Using the listing below, work out the number of lines in which "agent" appears; return only that figure.

RECORDS FOR THE EXERCISE.
=== Section Start ===
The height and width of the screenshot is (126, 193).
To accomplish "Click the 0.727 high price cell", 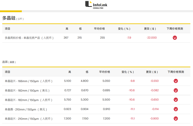I will point(68,90).
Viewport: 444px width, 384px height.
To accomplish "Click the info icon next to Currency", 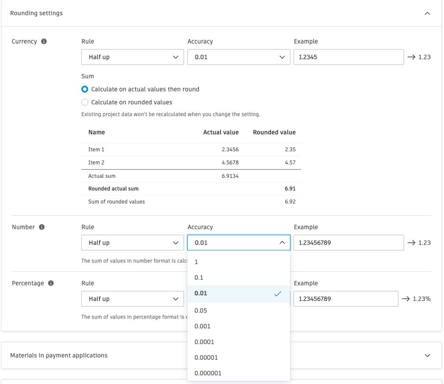I will click(x=44, y=42).
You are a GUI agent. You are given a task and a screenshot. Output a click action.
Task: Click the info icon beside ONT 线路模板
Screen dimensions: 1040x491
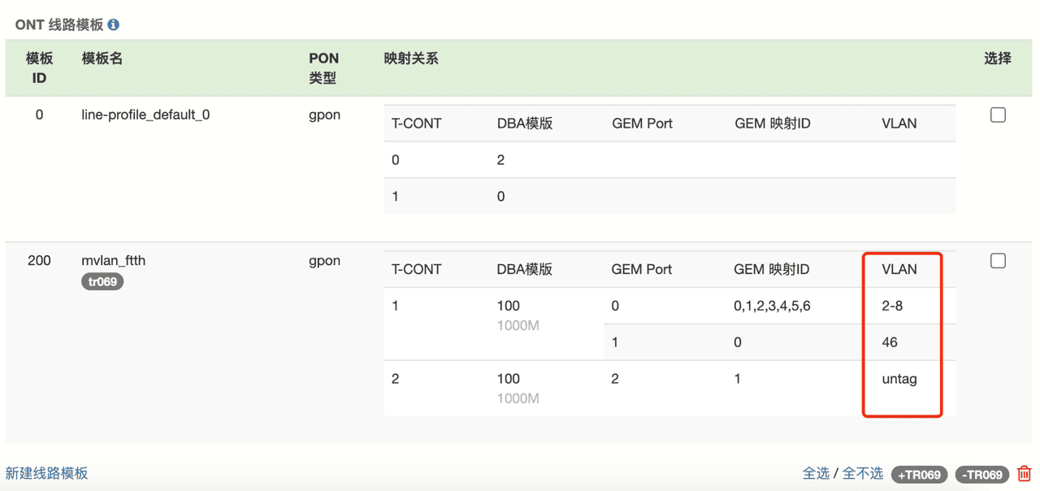click(114, 25)
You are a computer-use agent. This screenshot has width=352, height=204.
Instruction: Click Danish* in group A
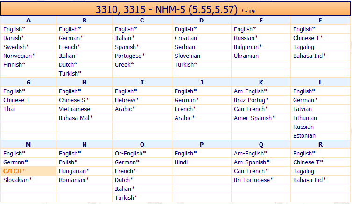pos(14,38)
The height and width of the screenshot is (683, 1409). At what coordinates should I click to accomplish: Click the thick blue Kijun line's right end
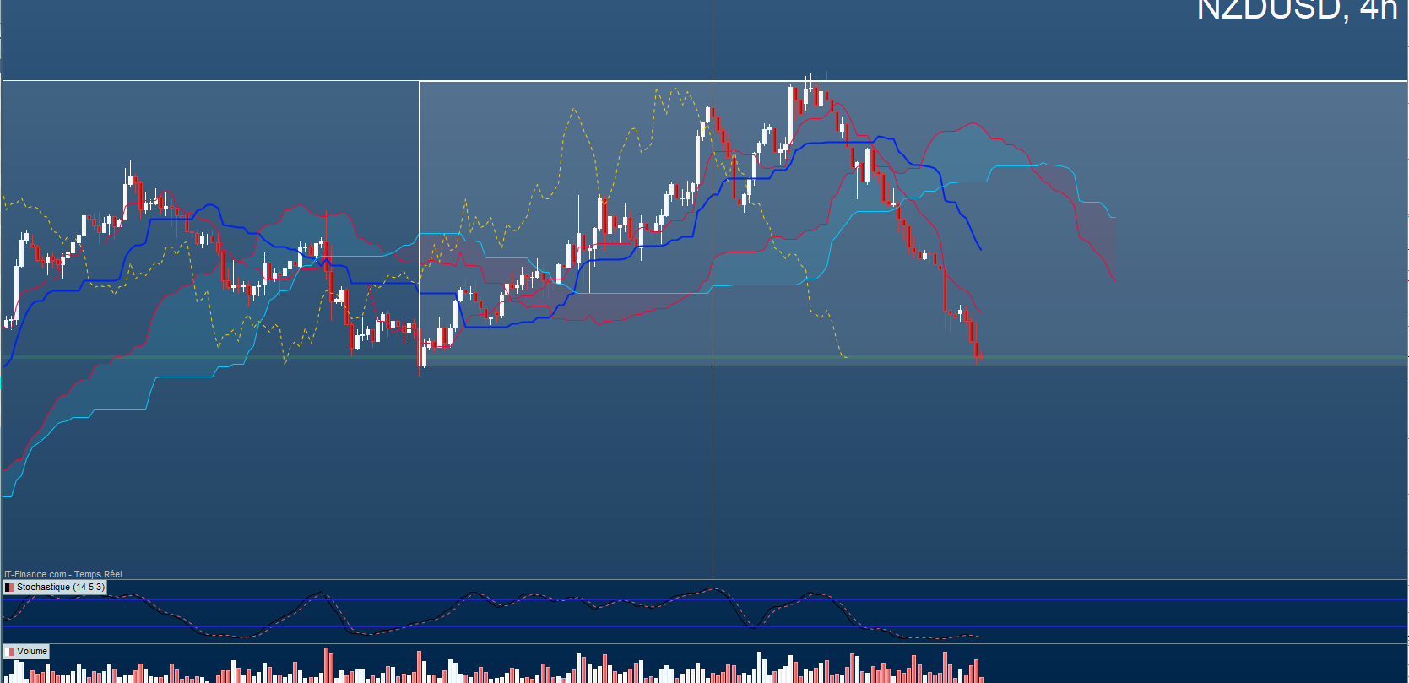(979, 247)
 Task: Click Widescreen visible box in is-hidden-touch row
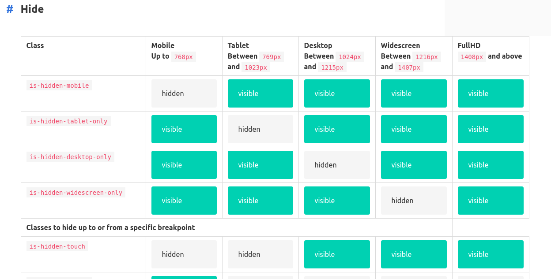[x=413, y=254]
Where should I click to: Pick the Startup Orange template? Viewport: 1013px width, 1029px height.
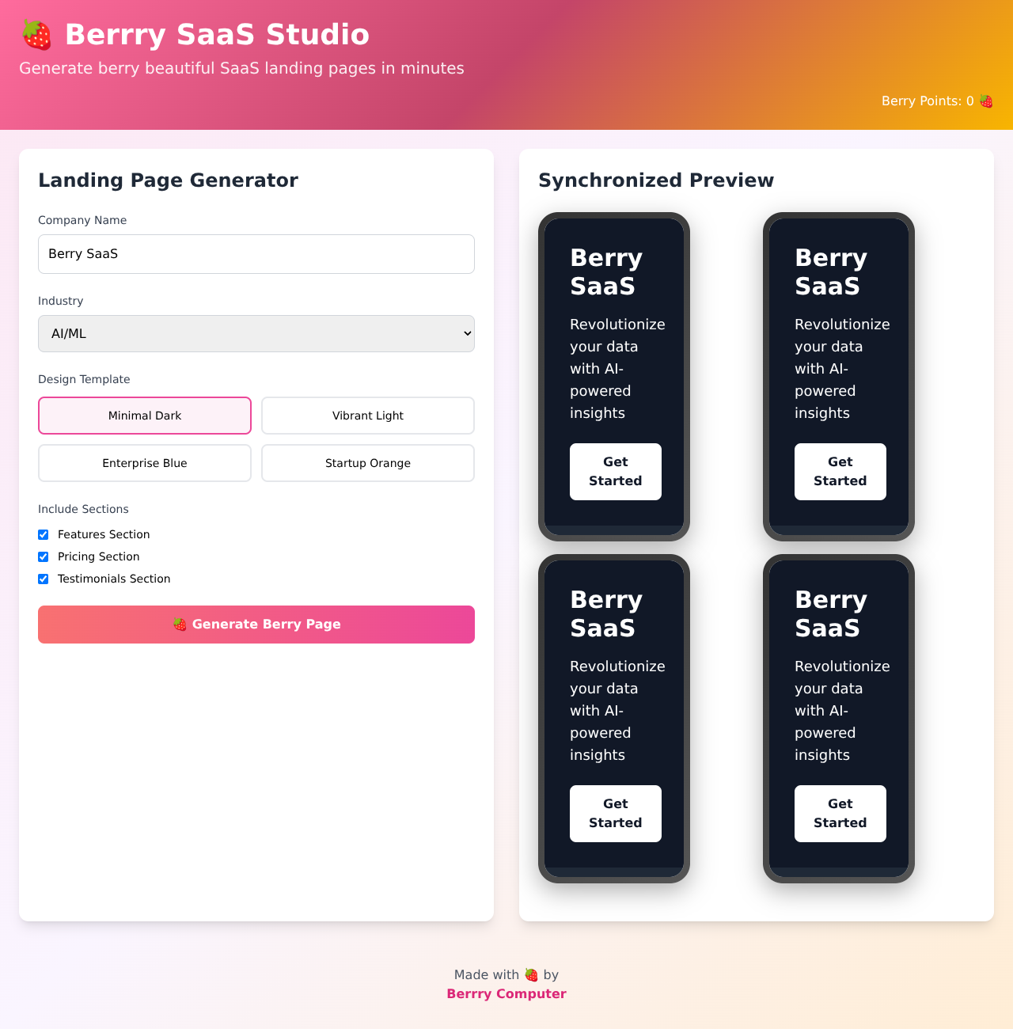367,463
=== Section End ===
FINISHED TASK.
2